— Try it —
Print every entry exactly as written.

(Dataset entries)
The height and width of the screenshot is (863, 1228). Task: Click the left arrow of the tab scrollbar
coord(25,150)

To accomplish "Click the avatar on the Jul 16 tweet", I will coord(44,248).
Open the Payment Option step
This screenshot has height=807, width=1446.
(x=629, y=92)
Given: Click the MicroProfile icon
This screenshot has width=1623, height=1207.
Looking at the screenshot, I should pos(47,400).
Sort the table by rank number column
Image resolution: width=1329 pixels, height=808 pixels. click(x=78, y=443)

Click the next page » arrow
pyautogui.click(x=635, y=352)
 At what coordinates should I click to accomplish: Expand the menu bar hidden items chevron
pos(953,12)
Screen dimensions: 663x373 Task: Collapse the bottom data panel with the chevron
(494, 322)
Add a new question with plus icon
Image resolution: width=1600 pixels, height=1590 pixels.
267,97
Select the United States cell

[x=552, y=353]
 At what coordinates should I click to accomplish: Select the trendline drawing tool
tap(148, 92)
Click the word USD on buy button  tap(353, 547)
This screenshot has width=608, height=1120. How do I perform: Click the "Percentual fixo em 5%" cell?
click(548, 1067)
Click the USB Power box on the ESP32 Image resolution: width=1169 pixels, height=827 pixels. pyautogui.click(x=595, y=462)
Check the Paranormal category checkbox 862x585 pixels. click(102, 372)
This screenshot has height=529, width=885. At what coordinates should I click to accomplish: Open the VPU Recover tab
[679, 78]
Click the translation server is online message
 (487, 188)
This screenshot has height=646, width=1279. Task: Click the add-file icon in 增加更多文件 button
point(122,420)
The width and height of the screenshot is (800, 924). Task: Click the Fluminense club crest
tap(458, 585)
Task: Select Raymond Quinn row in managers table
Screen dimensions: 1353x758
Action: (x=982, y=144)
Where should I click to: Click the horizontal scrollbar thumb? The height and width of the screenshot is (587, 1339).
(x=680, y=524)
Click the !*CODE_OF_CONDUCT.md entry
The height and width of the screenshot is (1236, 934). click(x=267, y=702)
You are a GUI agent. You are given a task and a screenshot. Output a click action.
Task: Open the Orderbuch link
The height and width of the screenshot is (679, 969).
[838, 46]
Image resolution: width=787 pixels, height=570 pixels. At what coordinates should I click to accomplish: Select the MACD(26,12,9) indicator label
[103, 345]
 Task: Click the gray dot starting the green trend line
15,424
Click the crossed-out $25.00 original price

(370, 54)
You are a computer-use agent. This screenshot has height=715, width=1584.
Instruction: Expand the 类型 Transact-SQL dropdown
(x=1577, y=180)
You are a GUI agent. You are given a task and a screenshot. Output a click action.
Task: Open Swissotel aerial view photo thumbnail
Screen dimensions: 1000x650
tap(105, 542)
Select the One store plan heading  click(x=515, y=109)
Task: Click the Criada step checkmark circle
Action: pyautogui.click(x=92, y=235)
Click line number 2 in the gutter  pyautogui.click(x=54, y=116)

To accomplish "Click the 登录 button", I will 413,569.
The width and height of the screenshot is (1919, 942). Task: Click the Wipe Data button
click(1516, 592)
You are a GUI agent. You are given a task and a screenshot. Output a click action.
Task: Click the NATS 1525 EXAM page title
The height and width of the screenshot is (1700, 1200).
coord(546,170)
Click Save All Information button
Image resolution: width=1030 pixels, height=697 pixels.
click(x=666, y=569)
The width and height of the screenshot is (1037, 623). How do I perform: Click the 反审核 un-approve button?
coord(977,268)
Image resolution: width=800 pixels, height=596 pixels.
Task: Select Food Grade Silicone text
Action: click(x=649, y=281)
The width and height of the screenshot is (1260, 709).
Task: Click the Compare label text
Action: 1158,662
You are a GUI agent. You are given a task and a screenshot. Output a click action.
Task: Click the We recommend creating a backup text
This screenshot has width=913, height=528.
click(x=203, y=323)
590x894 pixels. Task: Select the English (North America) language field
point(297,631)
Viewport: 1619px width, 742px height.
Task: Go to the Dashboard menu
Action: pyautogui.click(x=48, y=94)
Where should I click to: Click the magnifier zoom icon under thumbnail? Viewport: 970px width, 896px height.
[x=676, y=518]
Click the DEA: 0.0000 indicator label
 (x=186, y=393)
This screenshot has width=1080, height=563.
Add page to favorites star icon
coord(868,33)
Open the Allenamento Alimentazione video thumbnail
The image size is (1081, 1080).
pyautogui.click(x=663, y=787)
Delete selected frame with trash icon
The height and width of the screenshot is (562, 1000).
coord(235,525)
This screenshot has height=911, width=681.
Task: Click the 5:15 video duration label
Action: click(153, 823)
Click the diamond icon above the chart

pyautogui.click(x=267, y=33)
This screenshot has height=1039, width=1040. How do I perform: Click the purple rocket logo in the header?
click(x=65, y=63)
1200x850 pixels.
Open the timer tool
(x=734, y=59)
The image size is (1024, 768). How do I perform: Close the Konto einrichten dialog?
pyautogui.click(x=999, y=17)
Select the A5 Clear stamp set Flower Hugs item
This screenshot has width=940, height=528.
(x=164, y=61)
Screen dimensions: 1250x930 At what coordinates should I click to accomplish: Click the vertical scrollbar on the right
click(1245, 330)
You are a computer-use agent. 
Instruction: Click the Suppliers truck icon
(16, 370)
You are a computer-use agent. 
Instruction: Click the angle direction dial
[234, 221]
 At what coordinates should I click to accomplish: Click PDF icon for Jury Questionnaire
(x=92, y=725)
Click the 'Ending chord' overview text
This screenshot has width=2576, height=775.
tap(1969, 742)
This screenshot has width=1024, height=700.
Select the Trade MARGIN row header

— Final answer —
The height and width of the screenshot is (863, 1228). Task: Click the left arrow of the tab scrollbar
coord(25,150)

To accomplish "Click the avatar on the Jul 16 tweet", I will coord(44,248).
Open the Payment Option step
This screenshot has height=807, width=1446.
(x=629, y=92)
Given: Click the MicroProfile icon
This screenshot has width=1623, height=1207.
Looking at the screenshot, I should pos(47,400).
Sort the table by rank number column
Image resolution: width=1329 pixels, height=808 pixels. click(x=78, y=443)

Click the next page » arrow
pyautogui.click(x=635, y=352)
 At what coordinates should I click to accomplish: Expand the menu bar hidden items chevron
pos(953,12)
Screen dimensions: 663x373 Task: Collapse the bottom data panel with the chevron
(494, 322)
Add a new question with plus icon
Image resolution: width=1600 pixels, height=1590 pixels.
267,97
Select the United States cell

[x=552, y=353]
 At what coordinates should I click to accomplish: Select the trendline drawing tool
tap(148, 92)
Click the word USD on buy button  tap(353, 547)
This screenshot has width=608, height=1120. How do I perform: Click the "Percentual fixo em 5%" cell?
click(548, 1067)
Click the USB Power box on the ESP32 Image resolution: width=1169 pixels, height=827 pixels. pyautogui.click(x=595, y=462)
Check the Paranormal category checkbox 862x585 pixels. click(102, 372)
This screenshot has height=529, width=885. At what coordinates should I click to accomplish: Open the VPU Recover tab
[679, 78]
Click the translation server is online message
 (487, 188)
This screenshot has height=646, width=1279. Task: Click the add-file icon in 增加更多文件 button
point(122,420)
The width and height of the screenshot is (800, 924). Task: Click the Fluminense club crest
tap(458, 585)
Task: Select Raymond Quinn row in managers table
Screen dimensions: 1353x758
Action: (x=982, y=144)
Where should I click to: Click the horizontal scrollbar thumb? The height and width of the screenshot is (587, 1339).
(x=680, y=524)
Click the !*CODE_OF_CONDUCT.md entry
The height and width of the screenshot is (1236, 934). click(x=267, y=702)
You are a GUI agent. You are given a task and a screenshot. Output a click action.
Task: Open the Orderbuch link
The height and width of the screenshot is (679, 969).
[838, 46]
Image resolution: width=787 pixels, height=570 pixels. At what coordinates should I click to accomplish: Select the MACD(26,12,9) indicator label
[103, 345]
 Task: Click the gray dot starting the green trend line
15,424
Click the crossed-out $25.00 original price

(370, 54)
You are a computer-use agent. This screenshot has height=715, width=1584.
Instruction: Expand the 类型 Transact-SQL dropdown
(x=1577, y=180)
You are a GUI agent. You are given a task and a screenshot. Output a click action.
Task: Open Swissotel aerial view photo thumbnail
Screen dimensions: 1000x650
tap(105, 542)
Select the One store plan heading  click(x=515, y=109)
Task: Click the Criada step checkmark circle
Action: pyautogui.click(x=92, y=235)
Click line number 2 in the gutter  pyautogui.click(x=54, y=116)

To accomplish "Click the 登录 button", I will 413,569.
The width and height of the screenshot is (1919, 942). Task: Click the Wipe Data button
click(1516, 592)
You are a GUI agent. You are given a task and a screenshot. Output a click action.
Task: Click the NATS 1525 EXAM page title
The height and width of the screenshot is (1700, 1200).
coord(546,170)
Click Save All Information button
Image resolution: width=1030 pixels, height=697 pixels.
click(x=666, y=569)
The width and height of the screenshot is (1037, 623). How do I perform: Click the 反审核 un-approve button?
coord(977,268)
Image resolution: width=800 pixels, height=596 pixels.
Task: Select Food Grade Silicone text
Action: click(x=649, y=281)
The width and height of the screenshot is (1260, 709).
Task: Click the Compare label text
Action: 1158,662
You are a GUI agent. You are given a task and a screenshot. Output a click action.
Task: Click the We recommend creating a backup text
This screenshot has width=913, height=528.
click(x=203, y=323)
590x894 pixels. Task: Select the English (North America) language field
point(297,631)
Viewport: 1619px width, 742px height.
Task: Go to the Dashboard menu
Action: pyautogui.click(x=48, y=94)
Where should I click to: Click the magnifier zoom icon under thumbnail? Viewport: 970px width, 896px height.
[x=676, y=518]
Click the DEA: 0.0000 indicator label
 (x=186, y=393)
This screenshot has width=1080, height=563.
Add page to favorites star icon
coord(868,33)
Open the Allenamento Alimentazione video thumbnail
The image size is (1081, 1080).
pyautogui.click(x=663, y=787)
Delete selected frame with trash icon
The height and width of the screenshot is (562, 1000).
coord(235,525)
This screenshot has height=911, width=681.
Task: Click the 5:15 video duration label
Action: click(153, 823)
Click the diamond icon above the chart

pyautogui.click(x=267, y=33)
This screenshot has height=1039, width=1040. How do I perform: Click the purple rocket logo in the header?
click(x=65, y=63)
1200x850 pixels.
Open the timer tool
(x=734, y=59)
The image size is (1024, 768). How do I perform: Close the Konto einrichten dialog?
pyautogui.click(x=999, y=17)
Select the A5 Clear stamp set Flower Hugs item
This screenshot has width=940, height=528.
(x=164, y=61)
Screen dimensions: 1250x930 At what coordinates should I click to accomplish: Click the vertical scrollbar on the right
click(1245, 330)
You are a computer-use agent. 
Instruction: Click the Suppliers truck icon
(16, 370)
You are a computer-use agent. 
Instruction: Click the angle direction dial
[234, 221]
 At what coordinates should I click to accomplish: Click PDF icon for Jury Questionnaire
(x=92, y=725)
Click the 'Ending chord' overview text
This screenshot has width=2576, height=775.
tap(1969, 742)
This screenshot has width=1024, height=700.
Select the Trade MARGIN row header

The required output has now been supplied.